YOUR GOAL
Lines before the one containing "Open the Настройки gear section" are left out; copy that line and every later line through the end of the data exactly.

═══ LISTED RECORDS

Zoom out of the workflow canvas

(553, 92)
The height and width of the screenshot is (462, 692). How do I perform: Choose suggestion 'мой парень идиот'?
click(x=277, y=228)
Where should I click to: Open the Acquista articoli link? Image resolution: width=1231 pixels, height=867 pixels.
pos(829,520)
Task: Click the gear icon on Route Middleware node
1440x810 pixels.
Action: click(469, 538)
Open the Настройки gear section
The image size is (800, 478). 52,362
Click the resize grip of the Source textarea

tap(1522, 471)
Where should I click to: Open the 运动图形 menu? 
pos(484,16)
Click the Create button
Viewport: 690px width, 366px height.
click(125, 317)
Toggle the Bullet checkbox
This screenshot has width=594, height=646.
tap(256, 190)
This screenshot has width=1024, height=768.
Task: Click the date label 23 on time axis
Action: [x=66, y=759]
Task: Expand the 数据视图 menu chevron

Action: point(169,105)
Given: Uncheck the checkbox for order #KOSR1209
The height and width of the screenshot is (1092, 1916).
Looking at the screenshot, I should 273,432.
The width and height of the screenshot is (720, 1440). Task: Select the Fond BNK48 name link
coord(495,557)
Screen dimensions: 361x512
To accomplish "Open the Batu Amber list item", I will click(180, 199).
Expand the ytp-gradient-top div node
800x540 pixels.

══════

FINISHED TASK
Open the Настройки gear section
The image size is (800, 478). 52,362
Click the resize grip of the Source textarea

tap(1522, 471)
Where should I click to: Open the 运动图形 menu? 
pos(484,16)
Click the Create button
Viewport: 690px width, 366px height.
click(125, 317)
Toggle the Bullet checkbox
This screenshot has width=594, height=646.
tap(256, 190)
This screenshot has width=1024, height=768.
Task: Click the date label 23 on time axis
Action: [x=66, y=759]
Task: Expand the 数据视图 menu chevron

Action: point(169,105)
Given: Uncheck the checkbox for order #KOSR1209
The height and width of the screenshot is (1092, 1916).
Looking at the screenshot, I should 273,432.
The width and height of the screenshot is (720, 1440). Task: Select the Fond BNK48 name link
coord(495,557)
Screen dimensions: 361x512
To accomplish "Open the Batu Amber list item", I will click(180, 199).
Expand the ytp-gradient-top div node
800x540 pixels.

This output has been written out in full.